Tecnea-Cemafroid : les denrées périssables sous contrôle

05/07/2021 Érick Demangeon

Le transport routier de denrées périssables est soumis à des règles strictes visant à garantir la chaîne du froid et la qualité des produits. Les changements et les sanctions liées à cette réglementation ont été présentés lors des journées techniques du groupe Tecnea-Cemafroid les 24 et 25 juin.

L’essentiel des véhicules utilisés dans le transport routier domestique de denrées périssables disposent d’une attestation de conformité technique ATP. Ce document défini par l’Accord sur le transport des denrées périssables des Nations unies, est délivrée en France par le groupe Tecnea-Cemafroid pour le compte de la Direction générale de l’alimentation (DGA) sous couvert d’une délégation de service public (DSP). "Chaque année, nous réalisons 250 audits et délivrons 35.000 attestations", précise Olivier Valet son directeur Certification. Une autre mission du groupe Tecnea-Cemafroid consiste à formuler des propositions pour faire évoluer la réglementation ATP.

Adapter les règles aux attentes du marché

Avec le concours de la DGA et des acteurs du transport routier frigorifique (carrossiers, fabricants de groupe "froid", transporteurs…), ces suggestions sont présentées aux Nations unies via l’association internationale Transfrigoroute. Une soumission très attendue par la filière sera ainsi transmise lors de la prochaine réunion "ATP" onusienne (groupe WP11).

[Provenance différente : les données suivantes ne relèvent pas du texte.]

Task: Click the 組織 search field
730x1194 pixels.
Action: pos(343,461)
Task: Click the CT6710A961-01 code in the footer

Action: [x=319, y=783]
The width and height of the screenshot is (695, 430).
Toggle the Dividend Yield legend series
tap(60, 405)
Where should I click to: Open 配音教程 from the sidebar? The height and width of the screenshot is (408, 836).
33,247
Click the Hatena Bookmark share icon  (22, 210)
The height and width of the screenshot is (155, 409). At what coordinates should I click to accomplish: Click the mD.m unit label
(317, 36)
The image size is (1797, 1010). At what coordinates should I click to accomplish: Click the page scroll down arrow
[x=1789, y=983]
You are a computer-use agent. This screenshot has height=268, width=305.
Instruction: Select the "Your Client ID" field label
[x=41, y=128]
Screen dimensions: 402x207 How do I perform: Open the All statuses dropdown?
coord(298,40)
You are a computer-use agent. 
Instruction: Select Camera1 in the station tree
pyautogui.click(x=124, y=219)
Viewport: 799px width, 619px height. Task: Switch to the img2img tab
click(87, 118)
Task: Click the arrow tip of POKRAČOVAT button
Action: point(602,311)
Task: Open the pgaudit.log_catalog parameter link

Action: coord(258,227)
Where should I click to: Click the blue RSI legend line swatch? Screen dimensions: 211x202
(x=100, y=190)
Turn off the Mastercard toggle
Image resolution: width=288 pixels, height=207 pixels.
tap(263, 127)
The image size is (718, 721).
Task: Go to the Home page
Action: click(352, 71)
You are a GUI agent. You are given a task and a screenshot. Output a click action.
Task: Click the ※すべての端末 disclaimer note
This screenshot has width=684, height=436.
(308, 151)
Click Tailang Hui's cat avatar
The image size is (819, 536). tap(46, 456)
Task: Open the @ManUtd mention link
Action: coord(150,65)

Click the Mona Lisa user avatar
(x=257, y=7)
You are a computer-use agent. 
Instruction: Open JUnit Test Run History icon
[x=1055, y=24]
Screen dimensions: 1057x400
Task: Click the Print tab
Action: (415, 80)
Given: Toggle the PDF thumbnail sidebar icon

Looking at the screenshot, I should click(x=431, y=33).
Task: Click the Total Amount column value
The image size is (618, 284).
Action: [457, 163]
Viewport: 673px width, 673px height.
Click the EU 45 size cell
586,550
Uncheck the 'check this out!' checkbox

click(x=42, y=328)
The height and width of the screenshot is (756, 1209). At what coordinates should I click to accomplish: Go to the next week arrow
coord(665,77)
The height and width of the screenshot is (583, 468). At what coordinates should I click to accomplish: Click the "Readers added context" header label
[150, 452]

"Elle consiste à délivrer des certificats ATP provisoires pour les prototypes, explique Lionel Pourchesse, président du Comité technique de Transfrigoroute International. Cet assouplissement faciliterait la mise en œuvre d’innovations dans un transport routier de denrées périssables confronté à plusieurs enjeux". Le dirigeant cite "l’interdiction de certains fluides réfrigérants dans le cadre des directives F-Gaz, la transition énergétique des véhicules et la distribution urbaine".

La confiance n’exclut pas le contrôle

La DSP dont bénéficie le groupe Tecnea-Cemafroid n’empêche pas les contrôles sur le terrain pour s’assurer de la conformité "ATP" des matériels routiers. Précisées par Matthieu Mourer de la DGA, "les amendes de 4e classe (750 à 3.750 euros) ou de 5e classe (1.500 à 7.500 euros) avec immobilisation possible du véhicule varient selon l’impact sanitaire sur les denrées des non-conformités". La "falsification d'attestation ou de marquage, la mise sur le marché et le transport de produits interdits à la vente constituent des délits sanctionnés d’une peine de prison ferme et d’une amende supérieure à 10.000 euros".